* [GIVEN RECORDS]:
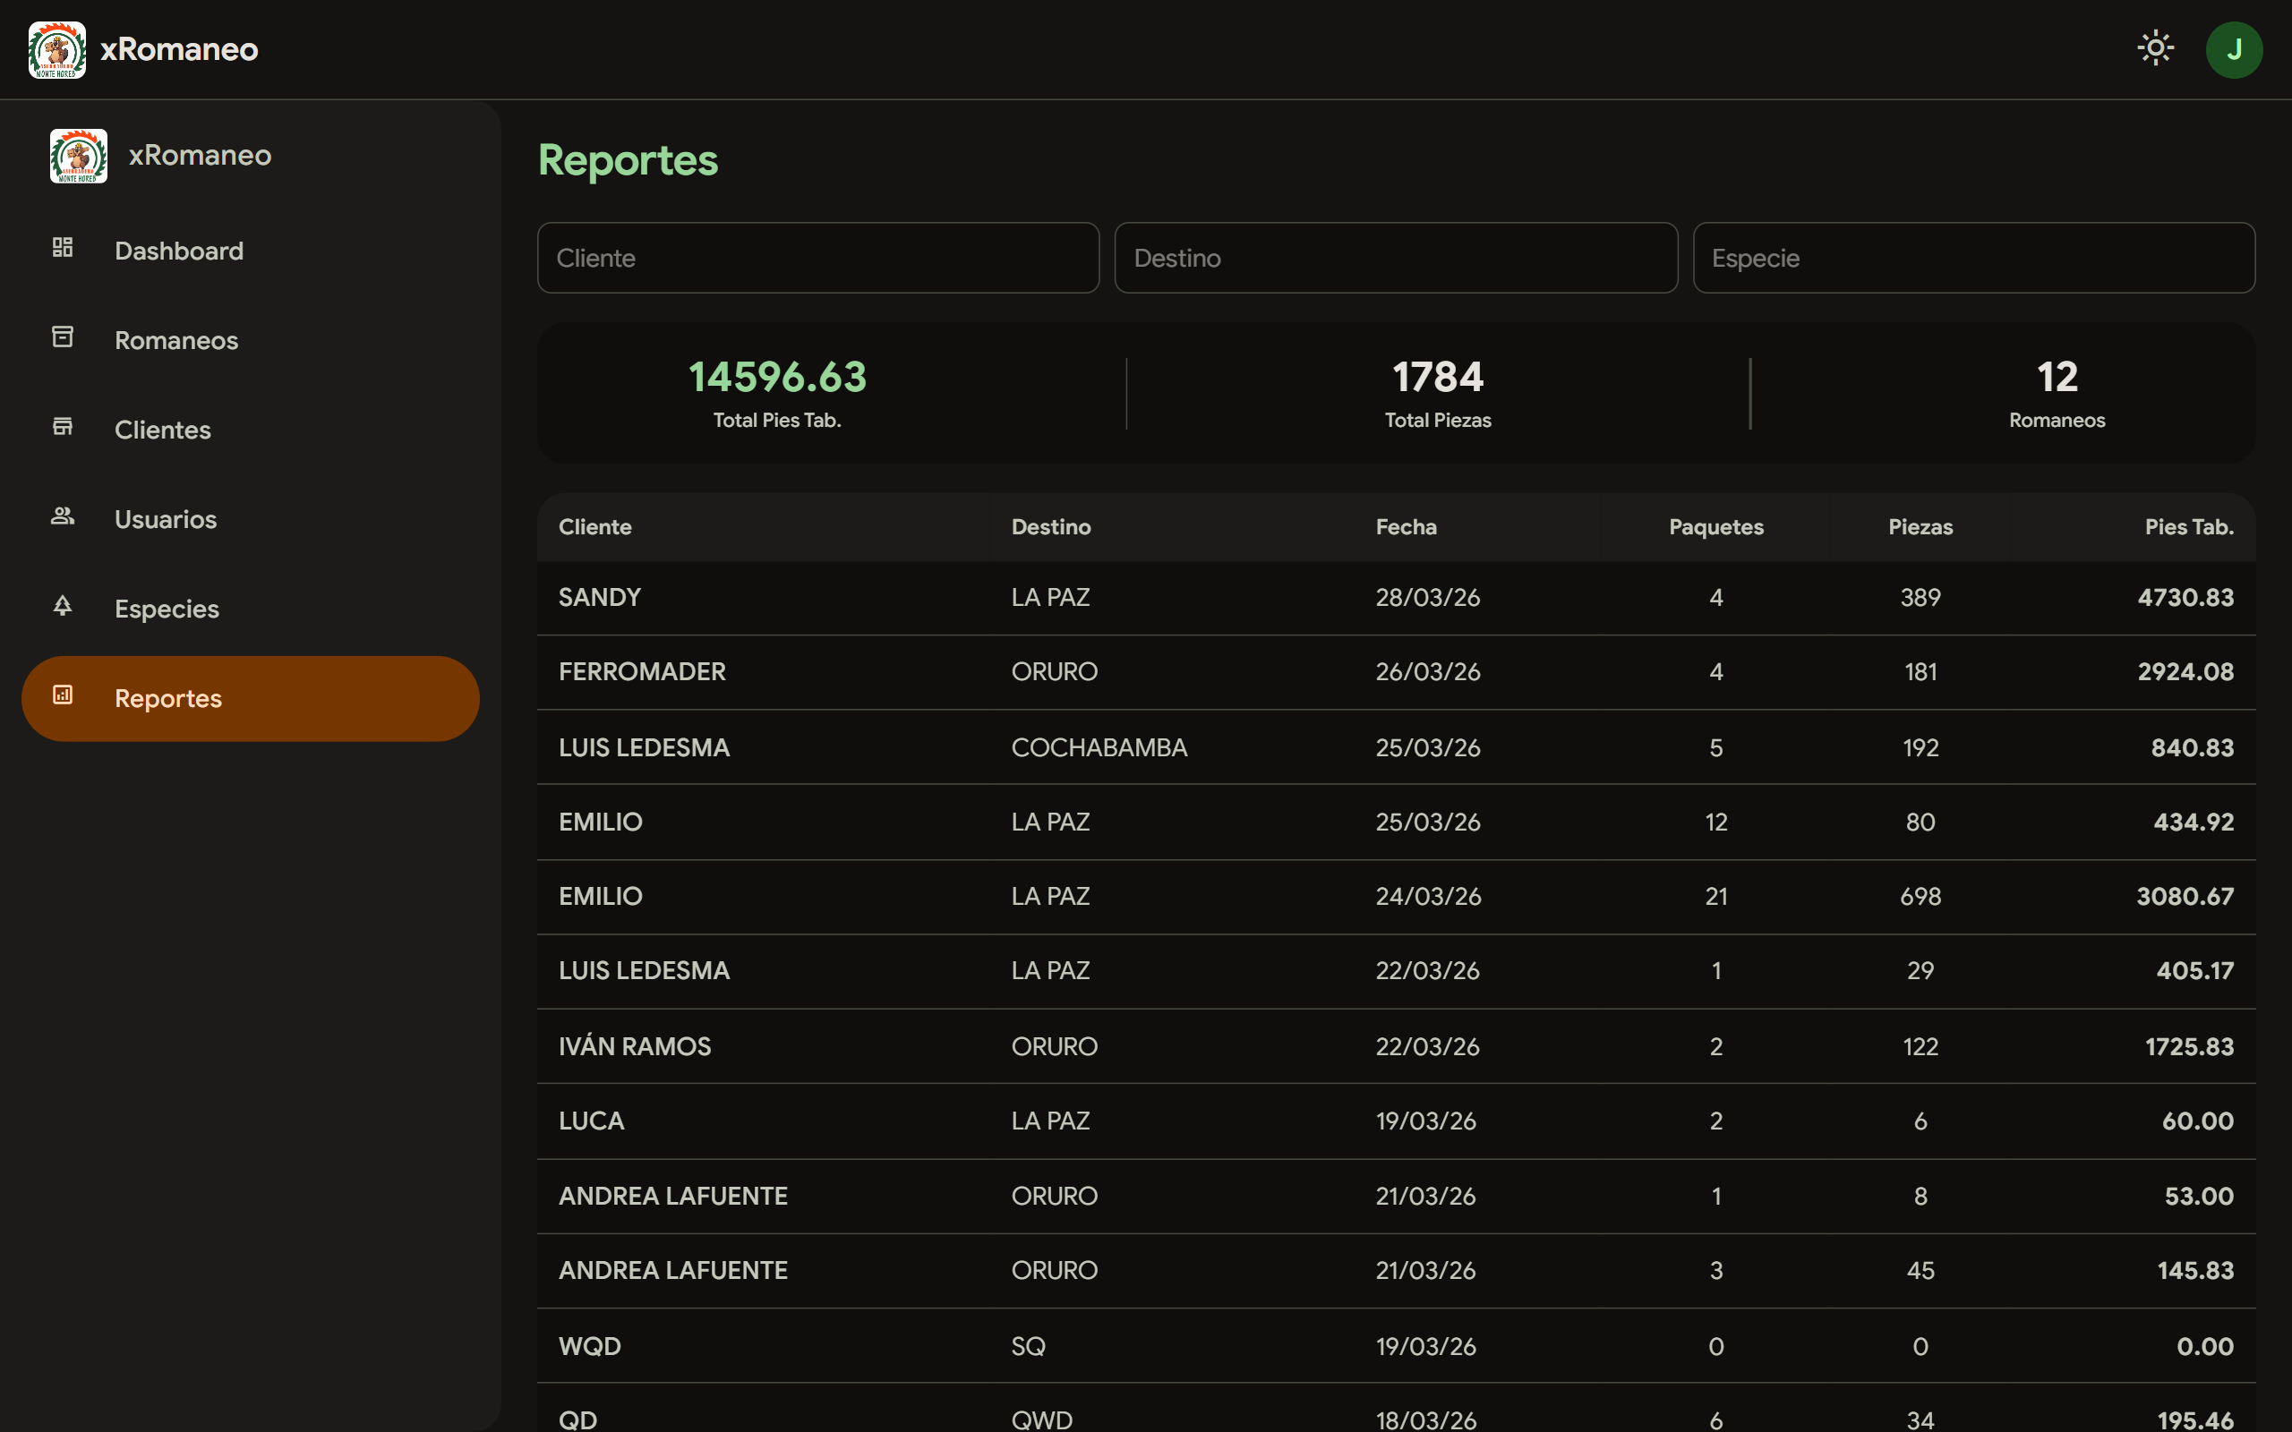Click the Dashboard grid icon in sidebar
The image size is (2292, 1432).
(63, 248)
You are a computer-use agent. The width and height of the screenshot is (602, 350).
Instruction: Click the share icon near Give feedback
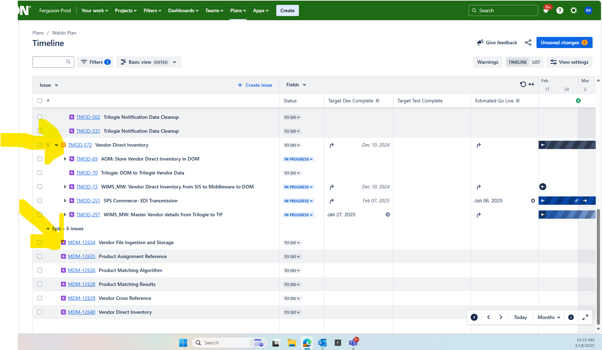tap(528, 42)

* [ASSIGNMENT]: Starting with the line that contains "Instruction: Click the", reproduce every line to the end of the material above, both end lines included, exactly and with no pictures.

* [WORKED SOLUTION]:
Instruction: Click the share icon near Give feedback
tap(528, 42)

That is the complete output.